Прислушался… забавно, думаю, если звукам верить, то бой там, впереди, уже основательно разгорелся. Панцерные пушки ухают, АБО-шка в ответ визжит, минометы… ого, а на горизонте-то уже два столба чернеют. Удивительно, думаю, двадцать минут воюем, а эти олухи уже потери понести умудрились. Если они еще пять минут в данном стиле повоюют, Вольфу придется все-таки второй эшелоп вводить.

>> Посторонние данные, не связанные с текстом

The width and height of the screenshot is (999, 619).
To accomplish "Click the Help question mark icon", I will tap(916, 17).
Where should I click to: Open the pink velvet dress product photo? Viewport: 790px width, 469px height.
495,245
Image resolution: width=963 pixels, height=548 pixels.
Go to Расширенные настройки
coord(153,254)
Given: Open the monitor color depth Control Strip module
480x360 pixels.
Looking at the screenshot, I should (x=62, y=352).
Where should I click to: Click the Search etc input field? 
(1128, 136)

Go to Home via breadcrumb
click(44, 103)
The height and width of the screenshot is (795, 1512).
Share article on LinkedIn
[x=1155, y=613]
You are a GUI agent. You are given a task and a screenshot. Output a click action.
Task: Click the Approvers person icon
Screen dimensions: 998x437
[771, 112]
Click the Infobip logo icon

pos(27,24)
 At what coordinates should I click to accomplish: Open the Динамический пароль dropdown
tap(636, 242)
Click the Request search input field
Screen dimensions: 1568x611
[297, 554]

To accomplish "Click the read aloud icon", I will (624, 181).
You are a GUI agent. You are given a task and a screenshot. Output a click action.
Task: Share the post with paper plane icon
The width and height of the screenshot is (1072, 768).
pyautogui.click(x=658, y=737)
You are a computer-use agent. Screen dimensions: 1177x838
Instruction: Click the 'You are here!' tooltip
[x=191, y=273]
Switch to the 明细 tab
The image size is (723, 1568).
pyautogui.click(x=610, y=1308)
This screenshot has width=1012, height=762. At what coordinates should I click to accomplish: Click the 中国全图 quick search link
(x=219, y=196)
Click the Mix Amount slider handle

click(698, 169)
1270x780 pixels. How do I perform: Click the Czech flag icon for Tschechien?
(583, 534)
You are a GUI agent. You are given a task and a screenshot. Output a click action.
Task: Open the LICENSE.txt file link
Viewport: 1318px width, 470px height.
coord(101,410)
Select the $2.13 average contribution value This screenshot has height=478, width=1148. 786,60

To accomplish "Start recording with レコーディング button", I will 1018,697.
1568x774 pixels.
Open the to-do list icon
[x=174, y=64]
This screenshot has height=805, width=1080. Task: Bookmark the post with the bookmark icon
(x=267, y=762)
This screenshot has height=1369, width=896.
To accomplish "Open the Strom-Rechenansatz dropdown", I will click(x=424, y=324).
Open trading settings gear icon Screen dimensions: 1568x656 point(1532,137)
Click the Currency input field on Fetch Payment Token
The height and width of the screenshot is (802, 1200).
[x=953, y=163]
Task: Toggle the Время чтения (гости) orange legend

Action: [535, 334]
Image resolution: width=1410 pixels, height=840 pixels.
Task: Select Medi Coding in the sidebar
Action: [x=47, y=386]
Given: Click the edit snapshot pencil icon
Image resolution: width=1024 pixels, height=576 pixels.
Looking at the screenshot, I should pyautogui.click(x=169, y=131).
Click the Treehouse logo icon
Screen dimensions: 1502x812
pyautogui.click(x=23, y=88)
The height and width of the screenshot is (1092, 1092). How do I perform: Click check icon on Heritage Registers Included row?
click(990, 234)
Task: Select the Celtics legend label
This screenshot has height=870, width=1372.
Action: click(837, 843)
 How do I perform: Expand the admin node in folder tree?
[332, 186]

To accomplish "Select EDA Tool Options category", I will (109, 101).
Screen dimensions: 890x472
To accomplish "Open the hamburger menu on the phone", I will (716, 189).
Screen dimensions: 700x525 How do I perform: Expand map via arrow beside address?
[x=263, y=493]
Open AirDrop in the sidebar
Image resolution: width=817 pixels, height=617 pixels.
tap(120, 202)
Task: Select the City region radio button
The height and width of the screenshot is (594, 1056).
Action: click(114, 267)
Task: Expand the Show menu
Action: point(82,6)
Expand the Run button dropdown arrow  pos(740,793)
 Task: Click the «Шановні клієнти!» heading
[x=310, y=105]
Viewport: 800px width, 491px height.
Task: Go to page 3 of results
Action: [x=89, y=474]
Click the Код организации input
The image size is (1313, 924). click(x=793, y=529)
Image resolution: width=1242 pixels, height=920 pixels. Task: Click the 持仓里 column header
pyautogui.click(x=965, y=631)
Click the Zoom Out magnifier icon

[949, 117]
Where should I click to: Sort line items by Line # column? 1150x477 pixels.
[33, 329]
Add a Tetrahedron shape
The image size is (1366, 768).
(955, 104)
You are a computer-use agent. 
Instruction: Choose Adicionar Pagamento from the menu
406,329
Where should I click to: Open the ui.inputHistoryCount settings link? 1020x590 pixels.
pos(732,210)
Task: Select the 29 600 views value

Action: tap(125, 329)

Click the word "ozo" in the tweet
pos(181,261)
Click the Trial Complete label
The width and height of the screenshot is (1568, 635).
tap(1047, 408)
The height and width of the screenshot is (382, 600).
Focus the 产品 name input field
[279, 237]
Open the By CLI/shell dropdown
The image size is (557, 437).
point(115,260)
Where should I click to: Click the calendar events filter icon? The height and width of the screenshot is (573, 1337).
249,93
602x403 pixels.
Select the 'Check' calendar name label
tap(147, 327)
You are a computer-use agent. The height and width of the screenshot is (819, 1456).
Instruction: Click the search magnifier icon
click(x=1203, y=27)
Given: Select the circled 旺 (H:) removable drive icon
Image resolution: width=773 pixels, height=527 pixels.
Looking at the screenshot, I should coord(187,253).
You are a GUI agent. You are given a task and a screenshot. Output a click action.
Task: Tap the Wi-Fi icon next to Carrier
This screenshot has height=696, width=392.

И накаркал. Едва только подумал, слышу – у панцера комроты дизель взревел и почти сразу же наушники захрипели.
– Котенок-1 слушает!
– Я Кошка-3, начинаем движение, уступ вправо, интервал сто двадцать.
Началось.
* * *
Деревню Калечек, когда мы к ней подошли, уже можно было с карт стирать. Сначала артиллеристы по ней отработали, затем первые роты снарядами закидали… В общем, населенный пункт перестал существовать как цель.
Схлестнулся же первый эшелон с какими-то частями, выдвинувшимися, – непонятно, правда, когда? – со стороны Хомутовки. Панцеры, пускачи на автотяге и АБО, общим числом до батальона. Читай, рота там, наверное, и в самом деле была.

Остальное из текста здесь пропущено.